[Task goal]: Please count the lines below that contain the word "Open", and reply with only the number.

[Data supplied]:

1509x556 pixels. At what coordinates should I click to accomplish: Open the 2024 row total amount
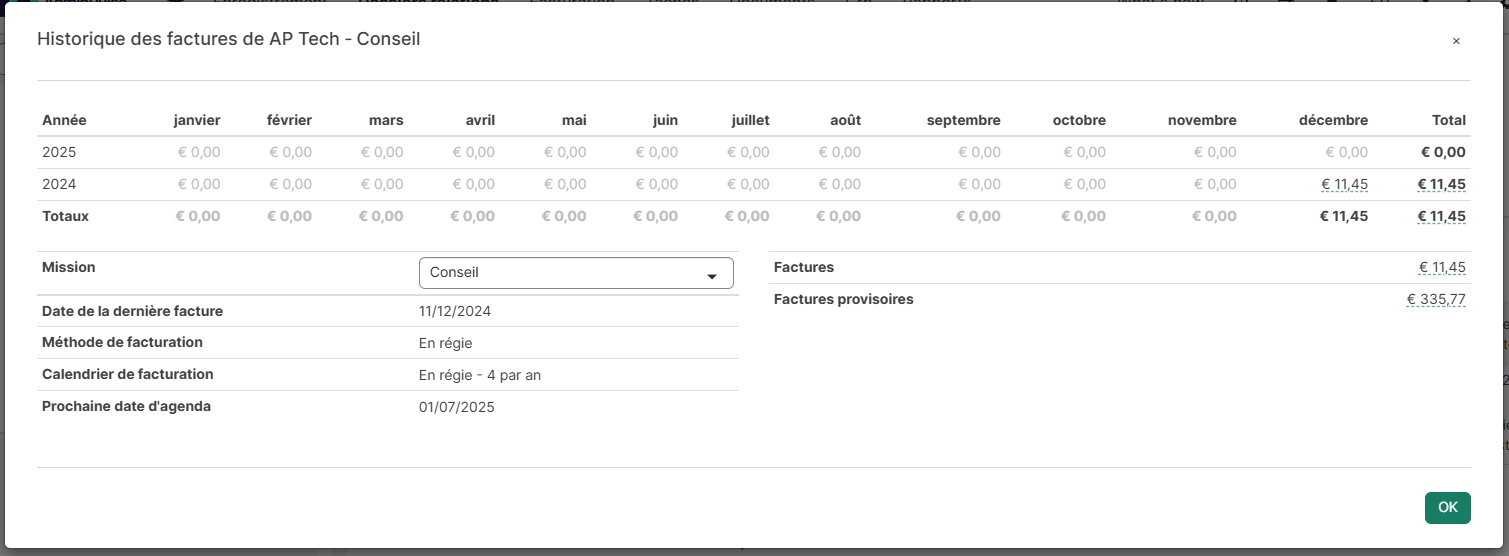pos(1441,184)
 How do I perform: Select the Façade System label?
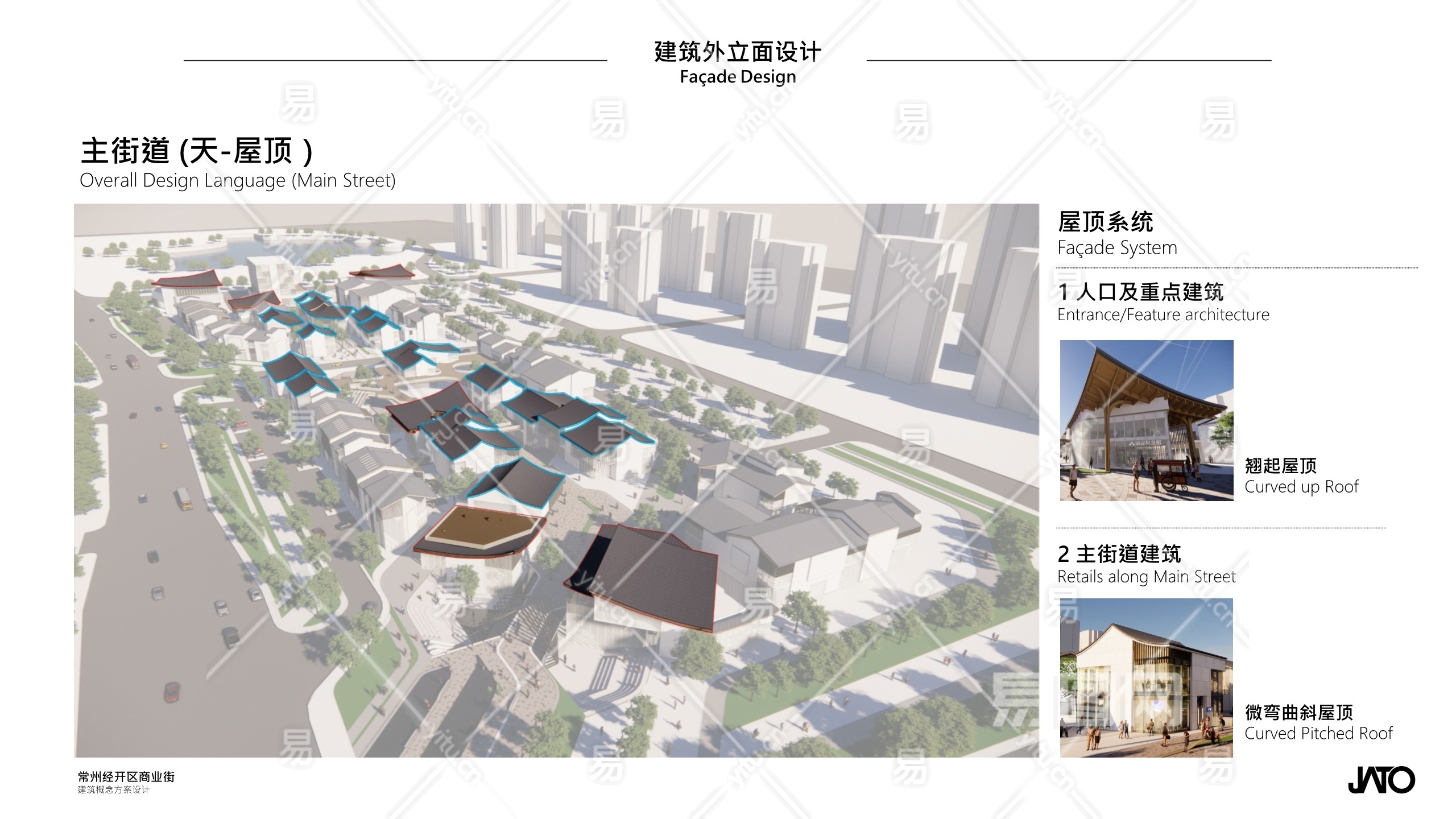point(1116,248)
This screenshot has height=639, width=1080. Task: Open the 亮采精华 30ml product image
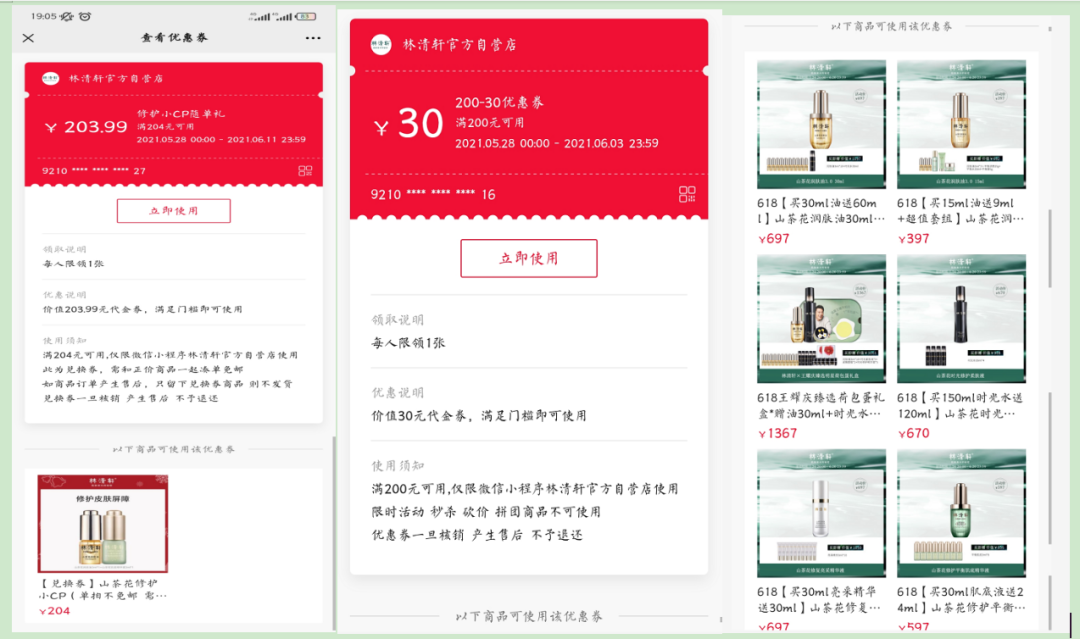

[Output of the task]: 2